— JOBS —
**A)** Check each statement against the personal-view essay and answer yes or no, quoting the words of the essay that decide it. (i) The writer was asked to review four books. (ii) The letters came only from people of the writer's age. (iii) Nearly 200 people tried to help the writer.
**B)** Carry the personal-view essay forward from its final sentence, keeping its voice.

— PROVIDED TEXT —
Read For the Time Being Online

Authors: Dirk Bogarde

For the Time Being (26 page)

A personal view

Something very strange happened to me during the past three weeks. Unnerving, unexpected, but very strengthening indeed.

I was asked to review, in the normal course of my duties on this newspaper, four books. One was on the ghetto at Lódź, one on the building of the camp at Mauthausen, another on the ghetto in Kovno and a fourth on the eye-witness accounts of the war from citizens of the Third Reich.

At first, I demurred at the thought of this mammoth and frankly depressing task. I felt there was no good reason I should have to plough through pages of misery and distress.

I was, however, prevailed upon to do the job – I think perhaps because I had been a witness to the unthinkable and unspeakable when I was a part of the British Army which, one April afternoon in 1945, reached the gates at Bergen-Belsen.

For that reason I accepted. I worked my way through more than 1,000 pages, and then wondered where on earth to start. Who now would care? It was all so long ago. And time heals; even grief.

But then I remembered that it had taken
me
a great many years to forget that afternoon in the pine forest and heath. When I did try to speak of it a few years ago I failed, choked on distress, and unmanned myself. But I had been there and I had seen.

Who now, apart from the surviving witnesses like myself, would give a fig? Who would even bother to answer the question I posed in my review three weeks ago:
Why?

To date nearly 200 people have tried to assist me: the letters now fill a box-file, and I did my best to reply to every one.

Except for the dozen or so examples of hate mail which arrived,
as I had known they would, unsigned and with no return address – abusive, ugly, worrying. Hate still exists very strongly.

But for the rest the warmth and kindness, the anxiety to try to answer my simple question, were incredible.

I must make it clear that these letters came from all over Britain. Some from Europe; one or two, even, from Australia. A nerve had been touched. It was, as it turns out, not quite as simple as I had thought.

These letters were not only from people of my age or from people who, like me, had been witnesses themselves; they came from a much younger generation, too, who wanted to know and, more importantly, wanted their children to know.

Saved entries

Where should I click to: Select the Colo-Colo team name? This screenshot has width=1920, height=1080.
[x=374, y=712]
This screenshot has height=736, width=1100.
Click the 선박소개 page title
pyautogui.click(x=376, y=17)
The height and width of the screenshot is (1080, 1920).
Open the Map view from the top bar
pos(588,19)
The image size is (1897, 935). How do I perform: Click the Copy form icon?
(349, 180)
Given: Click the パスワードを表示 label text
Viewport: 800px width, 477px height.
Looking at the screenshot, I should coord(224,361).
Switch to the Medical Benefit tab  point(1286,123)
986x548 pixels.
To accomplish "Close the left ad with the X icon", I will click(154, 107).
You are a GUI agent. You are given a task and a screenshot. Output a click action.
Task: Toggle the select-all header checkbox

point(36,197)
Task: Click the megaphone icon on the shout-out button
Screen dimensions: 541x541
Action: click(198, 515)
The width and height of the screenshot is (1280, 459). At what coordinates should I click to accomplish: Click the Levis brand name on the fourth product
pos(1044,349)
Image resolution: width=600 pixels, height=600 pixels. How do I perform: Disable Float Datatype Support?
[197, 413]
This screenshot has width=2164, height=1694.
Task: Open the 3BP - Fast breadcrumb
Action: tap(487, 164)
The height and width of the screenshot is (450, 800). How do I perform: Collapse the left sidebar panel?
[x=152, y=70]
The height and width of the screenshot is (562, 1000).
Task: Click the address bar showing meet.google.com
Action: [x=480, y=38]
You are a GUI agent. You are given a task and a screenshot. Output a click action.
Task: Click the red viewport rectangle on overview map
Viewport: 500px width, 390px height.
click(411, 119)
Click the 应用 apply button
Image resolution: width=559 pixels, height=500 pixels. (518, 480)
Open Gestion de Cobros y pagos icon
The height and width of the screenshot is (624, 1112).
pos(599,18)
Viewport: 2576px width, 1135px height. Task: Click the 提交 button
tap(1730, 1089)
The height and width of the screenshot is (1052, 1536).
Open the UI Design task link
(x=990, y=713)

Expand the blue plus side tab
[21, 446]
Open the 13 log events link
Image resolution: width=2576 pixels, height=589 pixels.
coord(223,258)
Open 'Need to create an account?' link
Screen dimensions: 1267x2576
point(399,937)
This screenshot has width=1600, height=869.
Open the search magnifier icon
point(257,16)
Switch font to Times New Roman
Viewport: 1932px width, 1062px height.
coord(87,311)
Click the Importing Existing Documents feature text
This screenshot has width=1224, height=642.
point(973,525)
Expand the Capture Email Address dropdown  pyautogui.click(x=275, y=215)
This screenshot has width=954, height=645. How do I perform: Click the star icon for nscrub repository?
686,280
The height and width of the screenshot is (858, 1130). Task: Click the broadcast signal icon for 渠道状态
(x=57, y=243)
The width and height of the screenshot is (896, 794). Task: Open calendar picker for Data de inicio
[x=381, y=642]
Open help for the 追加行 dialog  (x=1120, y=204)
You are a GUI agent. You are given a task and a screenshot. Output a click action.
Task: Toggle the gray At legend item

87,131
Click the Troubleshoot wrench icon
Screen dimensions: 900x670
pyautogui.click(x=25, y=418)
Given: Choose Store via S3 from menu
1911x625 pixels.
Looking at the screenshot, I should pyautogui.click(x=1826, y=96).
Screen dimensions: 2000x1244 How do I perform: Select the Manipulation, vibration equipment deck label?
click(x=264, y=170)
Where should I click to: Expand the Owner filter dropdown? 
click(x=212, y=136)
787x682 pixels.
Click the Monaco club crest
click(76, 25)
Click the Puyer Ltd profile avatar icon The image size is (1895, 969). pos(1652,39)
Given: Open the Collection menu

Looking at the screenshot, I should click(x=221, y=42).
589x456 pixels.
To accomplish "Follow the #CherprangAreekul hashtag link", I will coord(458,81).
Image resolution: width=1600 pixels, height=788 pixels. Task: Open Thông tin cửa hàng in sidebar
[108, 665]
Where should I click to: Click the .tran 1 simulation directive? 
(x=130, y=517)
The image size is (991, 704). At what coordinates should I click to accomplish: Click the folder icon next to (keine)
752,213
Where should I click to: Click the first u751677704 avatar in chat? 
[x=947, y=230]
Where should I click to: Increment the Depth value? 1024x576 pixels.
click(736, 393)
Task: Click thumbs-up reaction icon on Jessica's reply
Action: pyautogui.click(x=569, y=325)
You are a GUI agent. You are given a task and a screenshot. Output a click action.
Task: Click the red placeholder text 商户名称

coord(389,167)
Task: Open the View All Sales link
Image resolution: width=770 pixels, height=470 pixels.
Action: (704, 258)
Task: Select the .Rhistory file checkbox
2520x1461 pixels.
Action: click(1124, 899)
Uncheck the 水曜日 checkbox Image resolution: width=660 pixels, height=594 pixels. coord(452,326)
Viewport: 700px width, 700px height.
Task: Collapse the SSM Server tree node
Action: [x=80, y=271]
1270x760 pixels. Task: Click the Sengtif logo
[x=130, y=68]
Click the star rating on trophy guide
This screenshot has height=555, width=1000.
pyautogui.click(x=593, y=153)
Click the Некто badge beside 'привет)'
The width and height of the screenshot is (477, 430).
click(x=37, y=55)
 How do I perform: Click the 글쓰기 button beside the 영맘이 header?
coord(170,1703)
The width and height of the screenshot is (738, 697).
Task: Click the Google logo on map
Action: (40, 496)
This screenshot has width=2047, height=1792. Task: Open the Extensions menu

— SOLVED TASKS —
**A)**
(i) Yes: "I was asked to review, in the normal course of my duties on this newspaper, four books."
(ii) No: "These letters were not only from people of my age or from people who, like me, had been witnesses themselves; they came from a much younger generation, too"
(iii) Yes: "To date nearly 200 people have tried to assist me"

**B)**
The letters written to me were forwarded, including the hate-mail and the glossy – and well-produced – pamphlets and booklets explaining the details of the ‘Jewish conspiracy against the Gentile'. There was also the photographic, colour brochure which sets out to prove conclusively that no Jews were ever gassed at Auschwitz. That is entirely false Jewish rubbish, according to the brochure. The gas chambers were merely there to fumigate the ‘clothing of the Jews'.

So now we know. The hatred still exists. And even in the kindest letters there lurks a sad feeling of worry and anxiety. A Jew is not to be trusted. I am counselled to read my Old Testament. To read the Psalms. To understand that the Jews were responsible for the crucifixion of Christ.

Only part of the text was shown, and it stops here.